» **PODANY TEKST**:
--*--
Vasco uciekł na ulicę. Wędrował. Livingstone, Kitwe, Ndola, w końcu Lusaka. „Ciągła walka, kradzieże, alkohol, seks – wylicza. – Wszystko, co wtedy czyniłem, było złe”. Pokazuje blizny: złamane od bójek żebro, szrama po nożu na klatce piersiowej, blizna po postrzale na nodze. „Kiedyś miałem marzenia. Na ulicy straciłem nadzieję. Nie potrafiłem się śmiać. Serce przepełniała mi gorycz. Kupiłem truciznę. Na ulicy o nią nietrudno”. Przeżył dzięki przyjaciołom, którzy poinformowali streetworkerów. Zabrali Vasco do szpitala, a potem do Fountain of Hope. Uciekł.

„Nie umiałem zaufać komukolwiek «z zewnątrz»” – przyznaje. Ci „z zewnątrz” nie odpuścili. Odwiedzali go na ulicy. W końcu wrócił. Sfinansowali mu naukę. Jako pierwszy ukończył szkołę.

Dziś to on jest motorem ośrodka. Inni odeszli. Brakuje pieniędzy, dlatego Vasco od pół roku nie dostaje wypłaty. Ale trwa. I kilka razy w tygodniu chodzi na ulicę. „Te dzieciaki są dla mnie jak rodzina. Pochodzę z ulicy, wiem, czym ona jest. Pomagam, bo wierzę, że każdy ma szansę”. Ma dwóch synów, jeszcze z czasów ulicy. Mieszkają z matkami. Utrzymuje z nimi kontakt.

„Gdybym mógł cofnąć czas… Chciałbym mieć normalną rodzinę” – wyznaje. I dodaje półgłosem: „Bóg zmienił moje serce. To On uzdalnia do troski o innych. Jemu zawdzięczam, że wciąż żyję”.

„Uważaj, CarO”

Caroline McBrady, energiczna Amerykanka, znana na ulicy jako Mama Caro, nie ma w Lusace łatwego życia. Jej determinacja w zaangażowaniu na rzecz dzieci zjednuje jej tyleż miłości wśród młodych, co kłopotów u oficjeli. Bo Caro mówi, co myśli. A czasem myśli i mówi za dużo. I reaguje gwałtownie, gdy widzi, że dzieje się krzywda. Albo gdy pieniądze przeznaczone na pomoc dzieciom nie trafiają tam, gdzie trzeba. „W Zambii sprawy trzeba rozwiązywać spokojnie. Gniewem, nawet słusznym, nic nie osiągniesz” – wyjaśnia Jacek.

Kilkakrotnie musiał interweniować, by wyciągnąć Caro z opresji. Co roku razem organizują Christmas party dla dzieci żyjących na ulicy. Caro po raz pierwszy przybyła do Zambii dziesięć lat temu jako wolontariuszka jednej z katolickich organizacji. „Po powrocie do Stanów czułam, że to dopiero początek mojej misji” – mówi. Wróciła więc do Lusaki na własną rękę. Kupiła dom na obrzeżach miasta. Nazwała go Home of Salvation (Dom Zbawienia). Mieszka w nim z około trzydzieściorgiem chłopców i dziewcząt zabranych z ulicy. Sieroty, inwalidzi, ofiary molestowania. Posyła je do szkoły, uczy zaradności, zabiera do kościoła. „Chcę pomóc tym dzieciom odnaleźć sens życia. Niektóre zostały odtrącone przez rodzinę. A proces wewnętrznego uzdrowienia jest długi”. Parę dni po naszej rozmowie Caro została pobita.
--*--
» **DO WYKONANIA**:
• a. Odpowiedz na podstawie tekstu o dzieciach ulicy w Lusace na trzy pytania:
(i) Od jak dawna Vasco nie dostaje wypłaty?
(ii) Jak Caro nazwała dom kupiony na obrzeżach miasta?
(iii) Ile lat temu Caro po raz pierwszy przybyła do Zambii?
• b. Zamień „szpitala” na „przychodni” we fragmencie tekstu o dzieciach ulicy w Lusace obejmującym wszystko od „Vasco uciekł na” w dół aż do „pierwszy ukończył szkołę.” i podaj ten fragment ponownie.
• c. Wymień wszystkie miejscowości, przez które według tekstu o dzieciach ulicy w Lusace wędrował Vasco.
Dalszy materiał nie ma tu żadnego znaczenia.

» **DOSTĘPNE DANE**:
--*--
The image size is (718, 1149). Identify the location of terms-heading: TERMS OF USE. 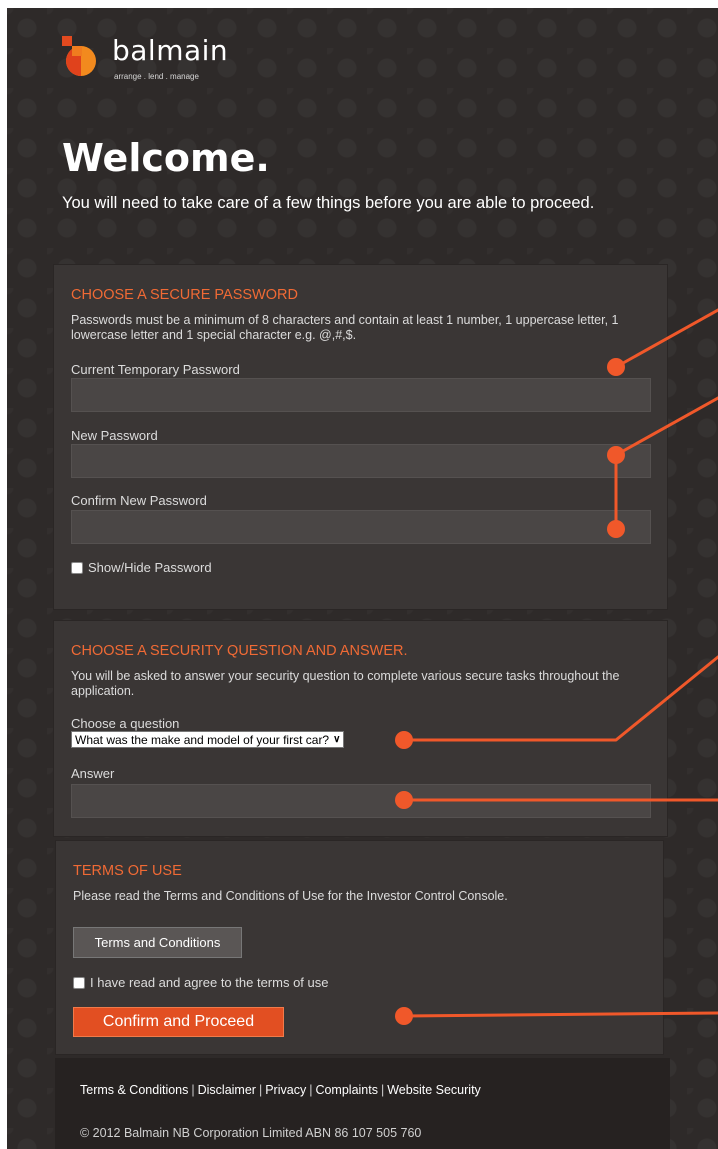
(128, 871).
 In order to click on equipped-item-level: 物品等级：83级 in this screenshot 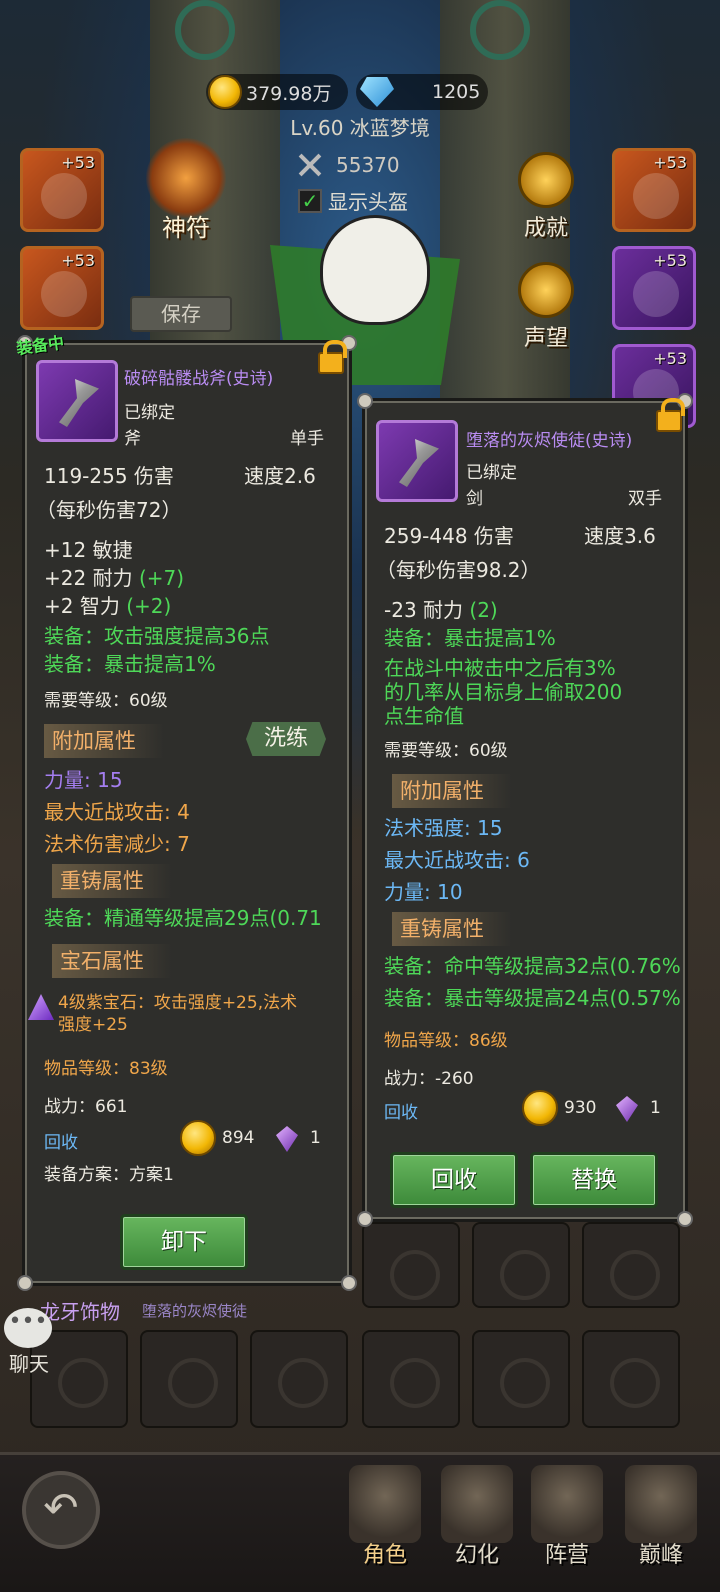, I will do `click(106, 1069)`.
--*--
» **ROZWIĄZANIA PONIŻEJ**:
• a.
(i) Od pół roku.
(ii) Home of Salvation (Dom Zbawienia).
(iii) Dziesięć lat temu.

• b.
Vasco uciekł na ulicę. Wędrował. Livingstone, Kitwe, Ndola, w końcu Lusaka. „Ciągła walka, kradzieże, alkohol, seks – wylicza. – Wszystko, co wtedy czyniłem, było złe”. Pokazuje blizny: złamane od bójek żebro, szrama po nożu na klatce piersiowej, blizna po postrzale na nodze. „Kiedyś miałem marzenia. Na ulicy straciłem nadzieję. Nie potrafiłem się śmiać. Serce przepełniała mi gorycz. Kupiłem truciznę. Na ulicy o nią nietrudno”. Przeżył dzięki przyjaciołom, którzy poinformowali streetworkerów. Zabrali Vasco do przychodni, a potem do Fountain of Hope. Uciekł.

„Nie umiałem zaufać komukolwiek «z zewnątrz»” – przyznaje. Ci „z zewnątrz” nie odpuścili. Odwiedzali go na ulicy. W końcu wrócił. Sfinansowali mu naukę. Jako pierwszy ukończył szkołę.

• c. Livingstone, Kitwe, Ndola, Lusaka